If anything, I lay the current strife at Mitchell’s feet; if he had publicly involved himself from the start of what was obviously a hot button mini-series, then ABC could, and should, have come up with a must-be-viewed docudrama that not only the network and political leaders but the whole country could have been proud of. (And, yes, I think that was possible here.) As a master of conflict resolution, Mitchell served for five years as Bill Clinton’s special adviser on Northern Ireland and brokered the 1998 Easter Agreement. Then, his so-called Mitchell Commission’s Road Map to Peace outlined steps by which Israelis and Palestinians might finally co-exist peacefully. And if he could make sense of those two messes, then The Path to 9/11 should be a cakewalk for him, right?

Effective January 1, Mitchell will be succeeded by John Pepper, the former CEO of Proctor & Gamble. Even so this is no time for him to be AWOL. For one thing, Mitchell is still receiving a hefty paycheck from the Disney company. Mitchell owns about $1.8 million in Disney stock and, according to the company notice of its annual meeting, receives $500,000 as an annual retainer as board chairman. It would be interesting to know just how much time Mitchell has actually been spending on Disney business this year, including physically at Disney headquarters. I hear not a lot. After all, Mitchell was chosen to head baseball’s steroid investigation. Even that move was questionable because of his link to the Red Sox and his status as chairman of Disney, which owns ESPN, baseball’s broadcasting partner and outlet for a series on Barry Bonds as he pursues Hank Aaron’s career home run record. Which begs the question, how much is Mitchell putting Disney business first?

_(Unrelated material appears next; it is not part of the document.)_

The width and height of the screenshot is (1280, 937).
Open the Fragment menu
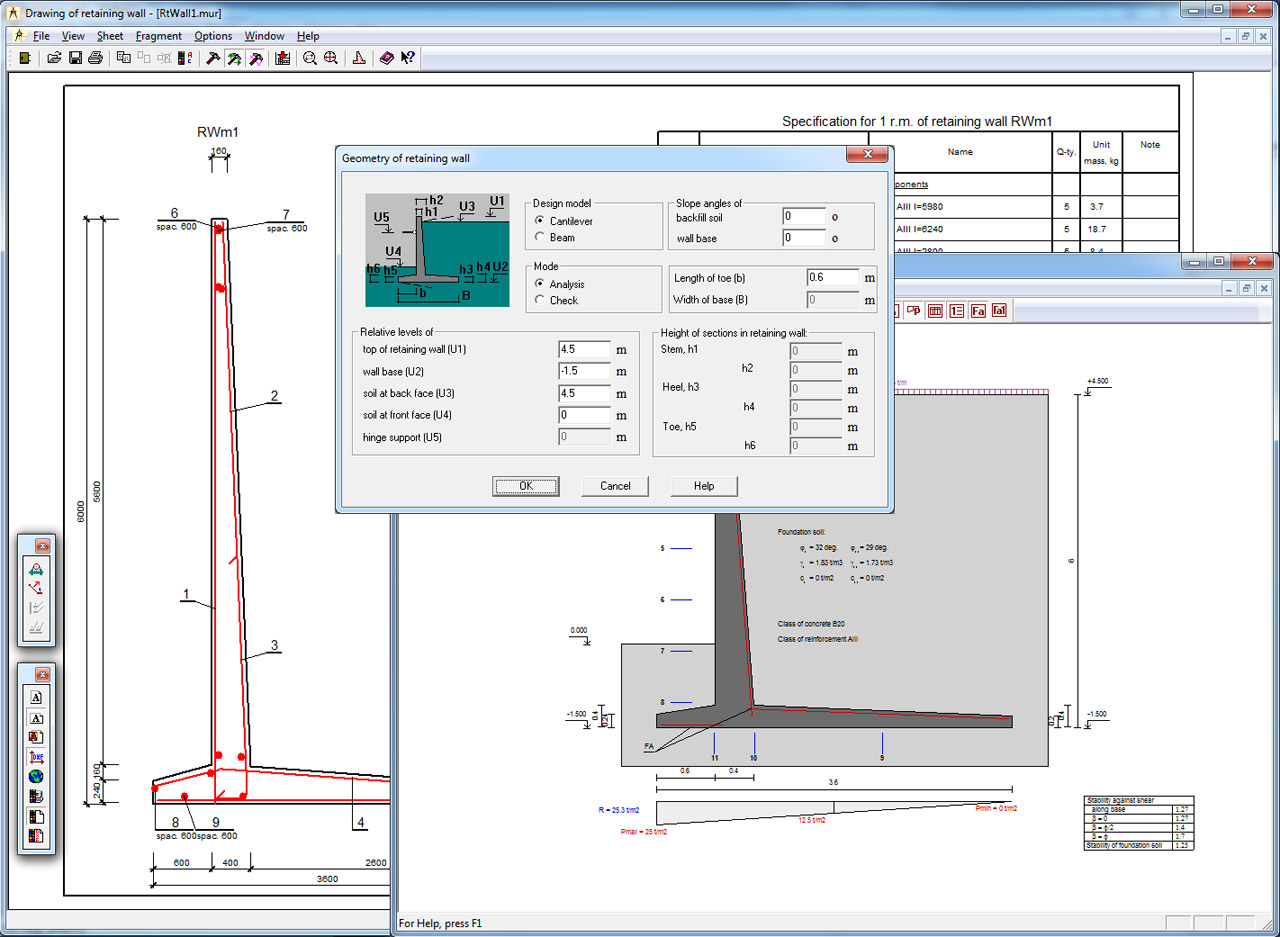[158, 36]
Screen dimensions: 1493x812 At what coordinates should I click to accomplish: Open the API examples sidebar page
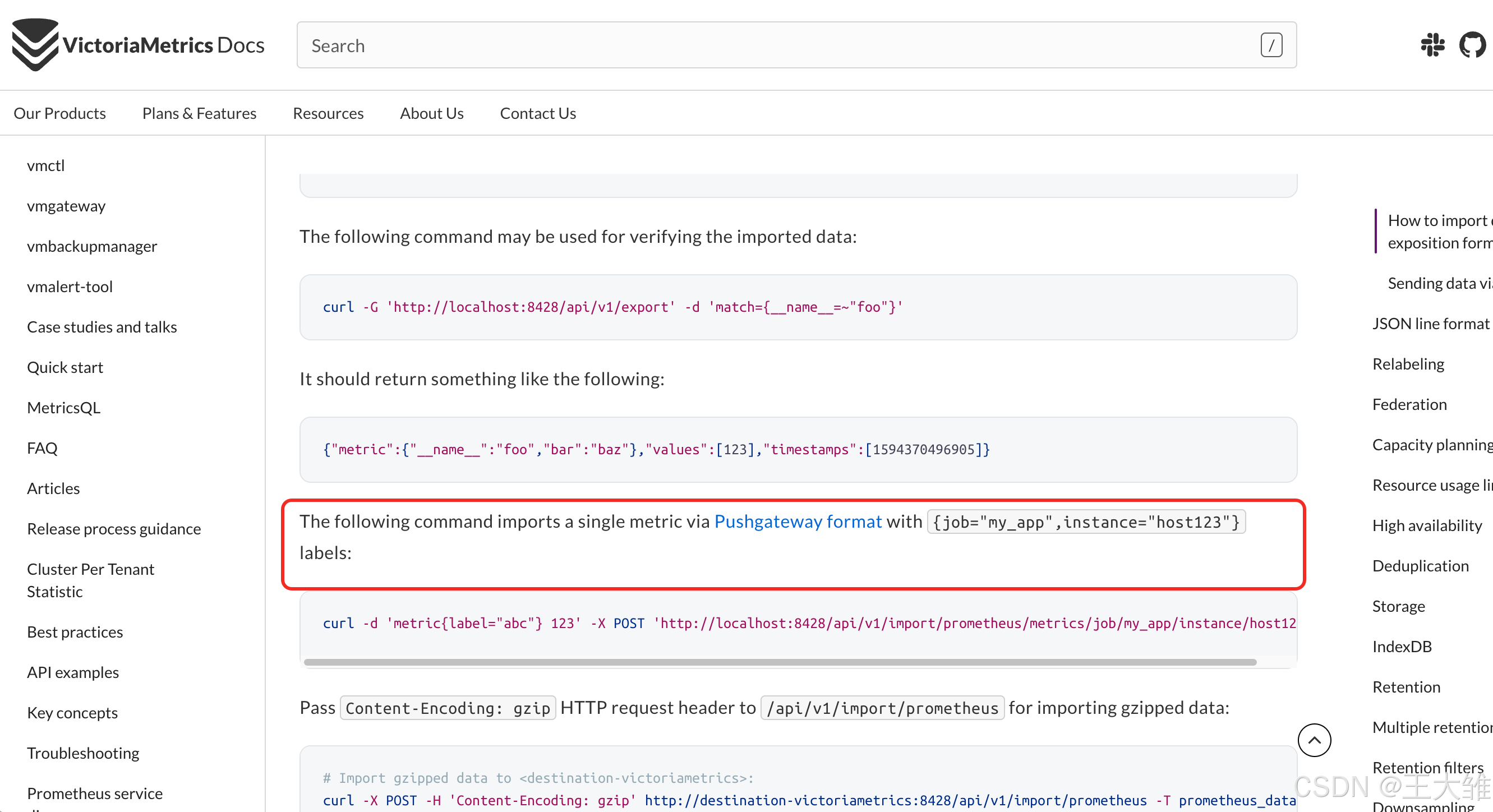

In light of the current controversy, I found in archives this story about Mitchell’s understanding of the need for conflict resolution. In September 1992 he led a bipartisan delegation of US senators to the bloodied Balkan region where he and his colleagues passed through a small town on the border of Bosnia and Croatia. Serb militia and townspeople had evicted their Croat neighbours and burned down their homes. Later, the tide of war shifted in favour of the Croats who returned to burn out the Serbs. Mitchell said to the mayor there: “It’s hard for an outsider to tell who won.” Replied the mayor: “Nobody won. We will repair our buildings long before we repair our souls. It will take generations to get over the mistrust and the hatred generated by this war.” Given the political polarization of this country, and how Disney’s ABC this past week helped incite more animosity between the Democrats and Republicans, Mitchell needs to review this early lesson in conflict resolution.